In order to ‘prove’ the disgraced Agricultural Secretary’s collusion with foreign intelligence agencies, the Ministry of Social Security argued that the blank spaces in Seo’s identification booklet demonstrated that he had left the country to receive secret training in America. In fact, the three blank months in question reflected an unrecorded period in his life that occurred during the chaos of the Korean War in the early 1950s.
As the evidence for the crime had been obtained by scrutinising his identification booklet, an aptly named campaign – the Scrutiny – was launched. This process was escalated to a level whereby everyone who held an identification booklet dating to the Korean War was to be scrutinised. With its headquarters in the Ministry of Social Security, local bureaux of the ministry established dedicated Offices of Scrutiny throughout the country. Young-min’s father Hwang Jin-thaek, who headed the Ministry of Social Security, was appointed as the administrative director of the Scrutiny. Choe Mun-deok was appointed as its political director.
To consolidate the powers of the Ministry of Social Security, and to provide the distraction Kim Jong-il needed in the instability that followed from Kim Il-sung’s death and the years of mass starvation, he gave overall command of the campaign of the Scrutiny to his
brother-in-law Jang Song-thaek, who was then Deputy Director of the Party’s Administrative Department. Kim Jong-il’s intention was to lend weight to the Ministry of Social Security, which had until then ranked beneath the Ministry of State Security and the military in its surveillance powers. As Kim Jong-il’s word served as the law, and because there was no man in North Korea more powerful than himself, he effectively gave hegemony over surveillance to the Ministry of Social Security by declaring, ‘I’m first in line for your campaign of scrutiny.’ Consequently, the Ministry of Social Security rose to dominate both the military and the Ministry of State Security.
Moon Sung-sul, the General Secretary of the Workers’ Party HQ and the third most senior man in the country after Kim Il-sung and Kim Jong-il according to the Party’s hierarchy, became the first victim of the Scrutiny as sanctioned by Kim Jong-il. As head of the Workers’ Party HQ, Moon Sung-sul also served as the First Deputy Director of the Party’s OGD and held sway over the nation’s most powerful men, for all of them reported ultimately to that entity. Nevertheless, he found himself the first in line to be charged with espionage by Jang Song-thaek, because he had been responsible for putting Jang Song-thaek under surveillance by the OGD and restricting his influence on the grounds that he was a ‘side-branch’ of the Kim family who posed the greatest factional threat.
Jang Song-thaek took the opportunity to seek revenge by having Moon Sung-sul tortured and beaten to death. However, this move was much more than a mere act of personal vengeance on the part of Jang Song-thaek; it was a clear warning to the OGD leadership that they too were not immune from destruction if they fell out of Kim Jong-il’s favour.
The Ministry of State Security received the same warning. In 1998, the Ministry’s First Deputy Director Kim Yong-ryong shot himself when agents from the Ministry of Social Security burst into his room to arrest him during the Scrutiny.
It was at this time that Young-min’s father, Hwang Jin-thaek, was also arrested. He had raised questions about the attack against Moon Sung-sul, and Jang Song-thaek was able to obtain approval from Kim Jong-il to bring anti-revolutionary charges against Hwang.

====================

Reproduce the text on the Scrutiny campaign word for word, from "The Ministry of State Security received" to "charges against Hwang.".

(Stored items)

====================

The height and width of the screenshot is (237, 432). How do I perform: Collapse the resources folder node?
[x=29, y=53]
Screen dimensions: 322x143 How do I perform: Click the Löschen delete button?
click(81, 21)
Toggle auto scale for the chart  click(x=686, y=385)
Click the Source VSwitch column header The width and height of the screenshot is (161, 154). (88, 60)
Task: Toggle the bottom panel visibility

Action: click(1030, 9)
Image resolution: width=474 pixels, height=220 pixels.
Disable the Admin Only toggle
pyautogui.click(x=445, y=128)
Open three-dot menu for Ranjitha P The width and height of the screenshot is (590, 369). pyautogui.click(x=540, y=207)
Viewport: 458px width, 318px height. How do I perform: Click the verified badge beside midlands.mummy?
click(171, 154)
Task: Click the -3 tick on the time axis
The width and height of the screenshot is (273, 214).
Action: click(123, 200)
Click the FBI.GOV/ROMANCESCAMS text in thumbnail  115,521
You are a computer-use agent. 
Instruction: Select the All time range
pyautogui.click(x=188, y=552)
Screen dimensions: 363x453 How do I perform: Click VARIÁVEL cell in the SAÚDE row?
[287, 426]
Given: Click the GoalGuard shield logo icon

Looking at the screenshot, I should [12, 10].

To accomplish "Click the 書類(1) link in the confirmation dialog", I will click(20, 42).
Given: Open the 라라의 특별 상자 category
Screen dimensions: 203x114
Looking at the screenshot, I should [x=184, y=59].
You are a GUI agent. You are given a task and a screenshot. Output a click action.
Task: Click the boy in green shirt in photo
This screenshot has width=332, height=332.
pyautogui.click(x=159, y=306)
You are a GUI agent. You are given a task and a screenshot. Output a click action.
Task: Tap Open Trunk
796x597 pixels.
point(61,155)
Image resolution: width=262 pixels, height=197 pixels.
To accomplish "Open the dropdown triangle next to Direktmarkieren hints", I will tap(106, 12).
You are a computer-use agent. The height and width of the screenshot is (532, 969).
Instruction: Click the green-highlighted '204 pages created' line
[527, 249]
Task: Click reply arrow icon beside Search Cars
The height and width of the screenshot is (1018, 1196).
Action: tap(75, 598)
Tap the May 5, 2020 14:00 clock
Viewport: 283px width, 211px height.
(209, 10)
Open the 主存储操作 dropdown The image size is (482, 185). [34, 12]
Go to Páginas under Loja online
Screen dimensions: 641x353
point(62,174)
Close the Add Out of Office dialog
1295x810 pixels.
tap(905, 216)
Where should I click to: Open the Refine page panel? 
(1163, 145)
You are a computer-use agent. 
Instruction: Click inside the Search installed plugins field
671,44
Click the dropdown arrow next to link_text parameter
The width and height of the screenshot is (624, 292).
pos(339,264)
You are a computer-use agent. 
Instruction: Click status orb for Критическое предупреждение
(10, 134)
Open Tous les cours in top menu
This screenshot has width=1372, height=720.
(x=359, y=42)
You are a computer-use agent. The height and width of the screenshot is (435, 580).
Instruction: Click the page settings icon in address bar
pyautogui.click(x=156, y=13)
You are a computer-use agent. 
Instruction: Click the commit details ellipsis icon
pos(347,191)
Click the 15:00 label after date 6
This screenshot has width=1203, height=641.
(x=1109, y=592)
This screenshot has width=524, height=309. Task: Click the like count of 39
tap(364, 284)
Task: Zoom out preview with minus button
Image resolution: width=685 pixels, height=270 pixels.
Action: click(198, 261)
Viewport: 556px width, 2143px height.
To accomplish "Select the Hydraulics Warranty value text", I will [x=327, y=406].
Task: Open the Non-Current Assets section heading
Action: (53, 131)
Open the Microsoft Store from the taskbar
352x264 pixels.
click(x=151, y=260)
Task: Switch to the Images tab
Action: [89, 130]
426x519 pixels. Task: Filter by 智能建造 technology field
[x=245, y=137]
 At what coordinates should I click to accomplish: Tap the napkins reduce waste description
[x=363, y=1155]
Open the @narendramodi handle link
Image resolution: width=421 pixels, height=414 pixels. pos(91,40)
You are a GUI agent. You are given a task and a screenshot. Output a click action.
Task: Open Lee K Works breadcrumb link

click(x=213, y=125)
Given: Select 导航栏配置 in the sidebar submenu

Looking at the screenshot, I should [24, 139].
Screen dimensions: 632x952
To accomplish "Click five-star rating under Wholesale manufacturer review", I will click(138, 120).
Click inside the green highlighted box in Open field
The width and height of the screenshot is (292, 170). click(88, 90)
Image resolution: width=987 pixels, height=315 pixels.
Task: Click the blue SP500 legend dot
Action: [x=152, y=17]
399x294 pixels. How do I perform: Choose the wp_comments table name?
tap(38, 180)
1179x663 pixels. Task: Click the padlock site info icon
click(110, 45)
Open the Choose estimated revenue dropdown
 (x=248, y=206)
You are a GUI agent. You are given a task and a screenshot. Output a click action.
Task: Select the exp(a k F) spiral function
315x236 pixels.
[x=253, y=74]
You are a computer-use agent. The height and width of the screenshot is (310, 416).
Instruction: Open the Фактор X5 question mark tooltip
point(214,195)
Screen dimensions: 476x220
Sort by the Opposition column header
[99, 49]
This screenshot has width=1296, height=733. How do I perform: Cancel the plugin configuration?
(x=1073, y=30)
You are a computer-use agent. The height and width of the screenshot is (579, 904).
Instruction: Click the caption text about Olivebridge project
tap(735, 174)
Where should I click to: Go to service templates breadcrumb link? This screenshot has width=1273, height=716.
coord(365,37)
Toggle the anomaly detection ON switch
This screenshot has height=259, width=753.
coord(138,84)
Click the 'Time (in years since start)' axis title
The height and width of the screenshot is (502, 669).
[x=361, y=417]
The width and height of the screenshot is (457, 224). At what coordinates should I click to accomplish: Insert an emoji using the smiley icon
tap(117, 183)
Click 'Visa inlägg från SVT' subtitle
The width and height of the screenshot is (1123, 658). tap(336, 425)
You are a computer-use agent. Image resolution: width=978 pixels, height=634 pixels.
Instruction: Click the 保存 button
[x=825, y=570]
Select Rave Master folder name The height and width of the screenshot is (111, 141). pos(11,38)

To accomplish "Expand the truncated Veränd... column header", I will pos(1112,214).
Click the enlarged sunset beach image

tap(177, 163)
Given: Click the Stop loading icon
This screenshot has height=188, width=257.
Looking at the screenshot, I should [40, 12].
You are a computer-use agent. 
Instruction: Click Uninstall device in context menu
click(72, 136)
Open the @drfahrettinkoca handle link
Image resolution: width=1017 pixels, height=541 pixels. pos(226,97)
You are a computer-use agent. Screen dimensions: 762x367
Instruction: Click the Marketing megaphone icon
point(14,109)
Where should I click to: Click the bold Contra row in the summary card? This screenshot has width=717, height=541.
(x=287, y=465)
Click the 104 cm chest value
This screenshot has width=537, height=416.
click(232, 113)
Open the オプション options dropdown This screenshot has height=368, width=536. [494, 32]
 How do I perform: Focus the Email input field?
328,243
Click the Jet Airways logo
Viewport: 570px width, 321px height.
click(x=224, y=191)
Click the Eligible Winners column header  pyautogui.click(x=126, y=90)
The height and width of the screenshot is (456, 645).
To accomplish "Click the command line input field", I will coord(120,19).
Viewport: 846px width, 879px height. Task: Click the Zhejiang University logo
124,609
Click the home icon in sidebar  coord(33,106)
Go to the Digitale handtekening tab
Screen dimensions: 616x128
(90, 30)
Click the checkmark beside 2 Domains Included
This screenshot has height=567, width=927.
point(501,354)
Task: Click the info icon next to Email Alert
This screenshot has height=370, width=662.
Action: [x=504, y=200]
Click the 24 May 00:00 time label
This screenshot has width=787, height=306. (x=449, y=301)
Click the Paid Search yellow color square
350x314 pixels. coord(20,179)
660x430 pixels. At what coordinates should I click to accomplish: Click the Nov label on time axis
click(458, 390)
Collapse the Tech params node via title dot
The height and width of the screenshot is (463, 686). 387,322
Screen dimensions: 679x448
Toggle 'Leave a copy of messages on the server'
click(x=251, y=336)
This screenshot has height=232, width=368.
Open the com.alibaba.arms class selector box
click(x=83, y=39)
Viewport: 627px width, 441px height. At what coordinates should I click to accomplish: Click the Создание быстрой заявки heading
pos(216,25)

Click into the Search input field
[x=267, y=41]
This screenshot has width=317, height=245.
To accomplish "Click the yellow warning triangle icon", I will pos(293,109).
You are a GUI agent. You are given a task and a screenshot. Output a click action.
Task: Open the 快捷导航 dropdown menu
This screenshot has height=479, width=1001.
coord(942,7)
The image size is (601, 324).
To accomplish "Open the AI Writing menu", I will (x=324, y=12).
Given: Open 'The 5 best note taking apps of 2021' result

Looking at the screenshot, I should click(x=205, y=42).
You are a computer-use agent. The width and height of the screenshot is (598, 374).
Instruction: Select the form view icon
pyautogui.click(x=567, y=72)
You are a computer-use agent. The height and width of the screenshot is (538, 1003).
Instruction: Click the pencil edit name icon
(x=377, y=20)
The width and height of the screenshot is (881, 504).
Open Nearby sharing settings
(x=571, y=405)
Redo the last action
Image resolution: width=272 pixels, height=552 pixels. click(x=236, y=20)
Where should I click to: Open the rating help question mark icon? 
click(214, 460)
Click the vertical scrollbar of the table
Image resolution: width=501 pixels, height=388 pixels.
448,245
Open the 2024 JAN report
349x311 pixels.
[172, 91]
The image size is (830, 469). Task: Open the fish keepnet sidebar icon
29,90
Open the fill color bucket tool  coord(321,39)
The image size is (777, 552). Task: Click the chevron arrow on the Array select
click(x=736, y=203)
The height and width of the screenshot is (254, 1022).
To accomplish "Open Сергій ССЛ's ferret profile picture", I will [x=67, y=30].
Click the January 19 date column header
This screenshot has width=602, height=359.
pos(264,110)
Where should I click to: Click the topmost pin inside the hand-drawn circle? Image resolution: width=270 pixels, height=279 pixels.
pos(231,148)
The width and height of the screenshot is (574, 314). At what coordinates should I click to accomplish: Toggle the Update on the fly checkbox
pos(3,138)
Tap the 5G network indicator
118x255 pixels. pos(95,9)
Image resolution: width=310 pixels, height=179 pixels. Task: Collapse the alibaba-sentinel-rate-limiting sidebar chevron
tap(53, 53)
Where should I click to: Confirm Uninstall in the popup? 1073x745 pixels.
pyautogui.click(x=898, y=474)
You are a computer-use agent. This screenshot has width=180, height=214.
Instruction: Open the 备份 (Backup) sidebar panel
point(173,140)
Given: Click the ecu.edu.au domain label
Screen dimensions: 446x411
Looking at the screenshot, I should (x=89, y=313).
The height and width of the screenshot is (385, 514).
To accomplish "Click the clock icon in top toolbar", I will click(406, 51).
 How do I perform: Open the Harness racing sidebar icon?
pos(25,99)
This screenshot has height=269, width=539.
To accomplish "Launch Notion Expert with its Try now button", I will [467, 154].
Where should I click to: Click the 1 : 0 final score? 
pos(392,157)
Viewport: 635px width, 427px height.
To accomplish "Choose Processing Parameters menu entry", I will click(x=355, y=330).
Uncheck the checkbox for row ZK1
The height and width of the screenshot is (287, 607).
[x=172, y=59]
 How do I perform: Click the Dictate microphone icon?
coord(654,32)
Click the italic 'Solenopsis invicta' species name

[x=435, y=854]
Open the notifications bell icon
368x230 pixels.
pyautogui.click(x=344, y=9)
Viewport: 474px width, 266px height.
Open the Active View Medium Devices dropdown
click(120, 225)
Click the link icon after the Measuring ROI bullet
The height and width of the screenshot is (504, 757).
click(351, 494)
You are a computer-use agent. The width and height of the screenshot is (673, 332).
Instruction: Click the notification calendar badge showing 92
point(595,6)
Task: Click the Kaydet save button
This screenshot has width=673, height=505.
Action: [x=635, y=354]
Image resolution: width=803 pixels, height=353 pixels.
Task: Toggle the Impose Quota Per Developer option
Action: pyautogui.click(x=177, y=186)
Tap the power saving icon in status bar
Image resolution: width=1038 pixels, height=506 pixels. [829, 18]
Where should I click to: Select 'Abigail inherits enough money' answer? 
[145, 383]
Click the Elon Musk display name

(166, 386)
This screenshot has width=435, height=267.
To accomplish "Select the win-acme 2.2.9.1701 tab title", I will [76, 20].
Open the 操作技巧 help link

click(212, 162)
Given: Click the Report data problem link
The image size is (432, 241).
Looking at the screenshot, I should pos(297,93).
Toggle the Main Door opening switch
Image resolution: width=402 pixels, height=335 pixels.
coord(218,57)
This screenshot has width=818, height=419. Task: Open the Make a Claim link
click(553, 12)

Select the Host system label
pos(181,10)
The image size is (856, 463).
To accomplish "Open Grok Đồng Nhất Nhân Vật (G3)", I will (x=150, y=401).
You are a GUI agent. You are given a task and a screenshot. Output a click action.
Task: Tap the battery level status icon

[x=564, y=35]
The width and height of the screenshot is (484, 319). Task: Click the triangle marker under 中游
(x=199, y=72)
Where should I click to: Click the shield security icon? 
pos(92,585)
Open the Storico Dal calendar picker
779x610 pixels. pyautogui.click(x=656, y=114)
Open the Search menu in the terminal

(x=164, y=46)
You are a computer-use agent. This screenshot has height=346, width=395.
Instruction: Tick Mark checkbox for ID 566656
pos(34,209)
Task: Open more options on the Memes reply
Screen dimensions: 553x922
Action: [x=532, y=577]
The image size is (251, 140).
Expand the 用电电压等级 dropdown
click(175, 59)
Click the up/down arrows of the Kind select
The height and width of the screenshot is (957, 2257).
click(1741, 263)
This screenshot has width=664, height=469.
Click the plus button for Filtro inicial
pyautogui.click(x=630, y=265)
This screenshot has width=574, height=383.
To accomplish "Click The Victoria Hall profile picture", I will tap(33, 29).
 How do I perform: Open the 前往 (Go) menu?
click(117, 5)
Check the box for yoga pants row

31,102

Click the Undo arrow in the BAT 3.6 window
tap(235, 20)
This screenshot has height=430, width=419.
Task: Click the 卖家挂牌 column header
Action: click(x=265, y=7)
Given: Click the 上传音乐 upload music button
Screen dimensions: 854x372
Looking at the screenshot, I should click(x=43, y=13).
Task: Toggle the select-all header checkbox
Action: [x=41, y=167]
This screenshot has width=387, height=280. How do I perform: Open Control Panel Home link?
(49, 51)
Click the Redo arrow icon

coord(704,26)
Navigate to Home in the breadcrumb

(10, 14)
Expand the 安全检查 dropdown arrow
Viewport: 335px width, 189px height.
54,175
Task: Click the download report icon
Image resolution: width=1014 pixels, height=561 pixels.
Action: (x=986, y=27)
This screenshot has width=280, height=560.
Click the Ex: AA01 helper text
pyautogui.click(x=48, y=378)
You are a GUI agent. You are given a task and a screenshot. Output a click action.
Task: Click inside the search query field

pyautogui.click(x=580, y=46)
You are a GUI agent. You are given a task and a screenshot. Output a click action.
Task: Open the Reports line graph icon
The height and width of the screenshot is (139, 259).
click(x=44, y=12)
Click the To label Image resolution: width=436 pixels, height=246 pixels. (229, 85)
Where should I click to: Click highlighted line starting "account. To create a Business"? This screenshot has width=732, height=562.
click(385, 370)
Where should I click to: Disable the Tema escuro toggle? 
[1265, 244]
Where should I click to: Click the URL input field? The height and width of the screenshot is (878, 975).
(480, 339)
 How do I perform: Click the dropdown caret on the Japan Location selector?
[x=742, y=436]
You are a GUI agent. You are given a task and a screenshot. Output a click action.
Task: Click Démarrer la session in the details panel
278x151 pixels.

====================

**WRITTEN REPLY:**
The Ministry of State Security received the same warning. In 1998, the Ministry’s First Deputy Director Kim Yong-ryong shot himself when agents from the Ministry of Social Security burst into his room to arrest him during the Scrutiny.
It was at this time that Young-min’s father, Hwang Jin-thaek, was also arrested. He had raised questions about the attack against Moon Sung-sul, and Jang Song-thaek was able to obtain approval from Kim Jong-il to bring anti-revolutionary charges against Hwang.